Warum aber dann die vernichtende Pause nach anderthalb Stunden? Dieses brutale Zurückreißen in die profane Realität? Mühsam erkämpft man sich ein Getränk und muß wohl oder übel dem Geschnatter der Umstehenden lauschen. Der Zauber ist gebrochen, der dramaturgische Faden hat einen großen Riß bekommen. Von null auf hundert sind die Emotionen auf der Bühne zwar wieder vorhanden, nur — herausgerissen aus seinem Kontext — wirkt das Liebesgeständnis der »Schönen« allzu rührselig. Die wahre Begeisterung will sich nicht mehr einstellen, wenn das »Tier« sich durch die reine Liebe in einen schönen Prinzen verwandelt. Was im Film Tausende zu Tränen rührte, widersetzt sich hier jeglicher Gefühlsäußerung. Da nützt es auch nichts, daß das Ensemble noch einmal tief in seine Trickkiste greift und neue Überraschungen zutage fördert.
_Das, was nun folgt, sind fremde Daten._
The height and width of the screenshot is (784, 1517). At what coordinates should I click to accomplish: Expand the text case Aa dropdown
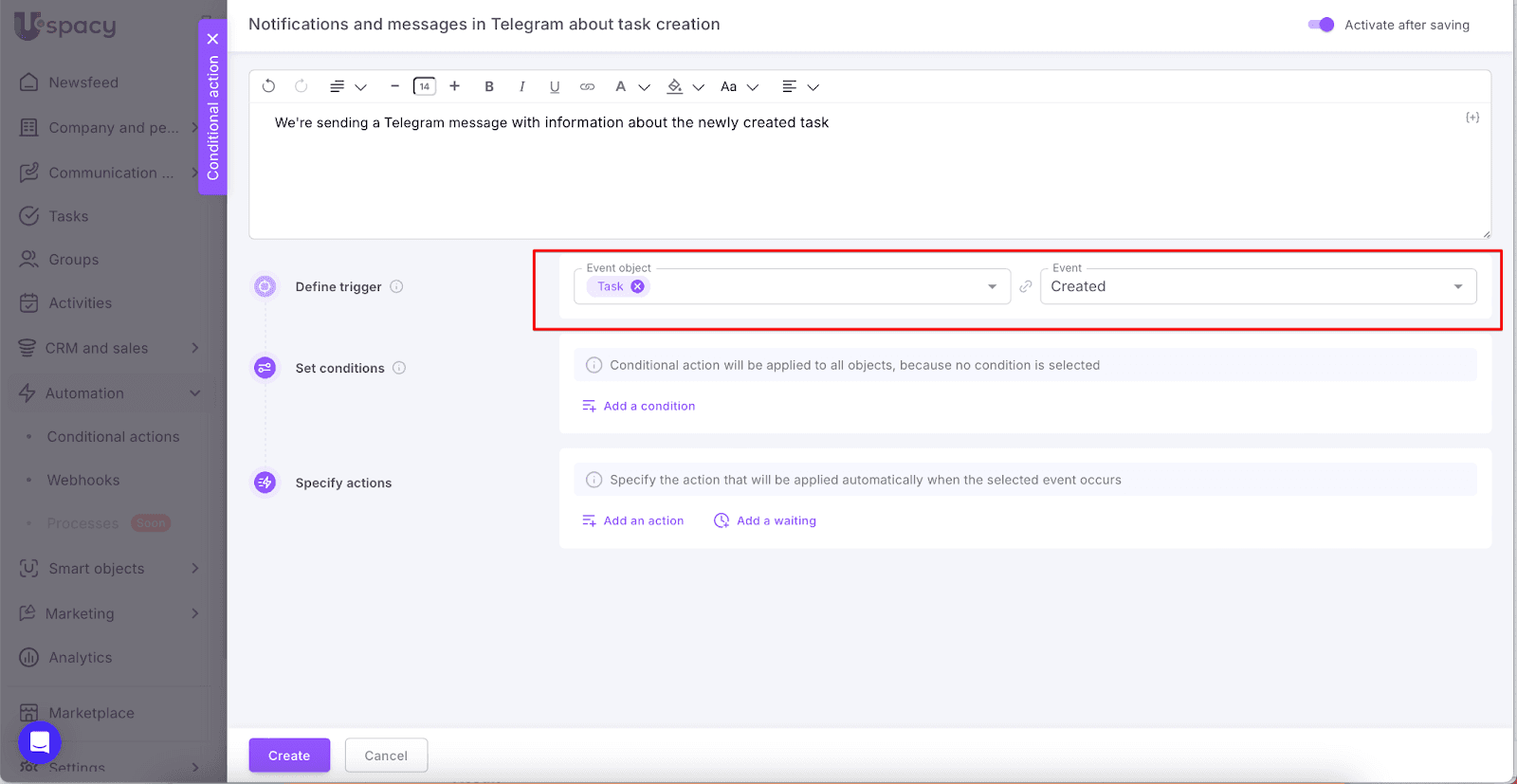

Und das ist schade, denn dieser Auftakt eines neuen Theaters appelliert mutig an romantische und sentimentale Regungen einer Zuschauerschaft, die sich genau diese Reaktionen abgewöhnt hat. Die paar Mark Zugewinn aus dem Getränkeverkauf machen den Verlust an Intensität nicht wett. Anja Poschen

Die Schöne und das Tier spielt Di bis So im Kama-Theater, Schwiebusser/ Ecke Friesenstraße.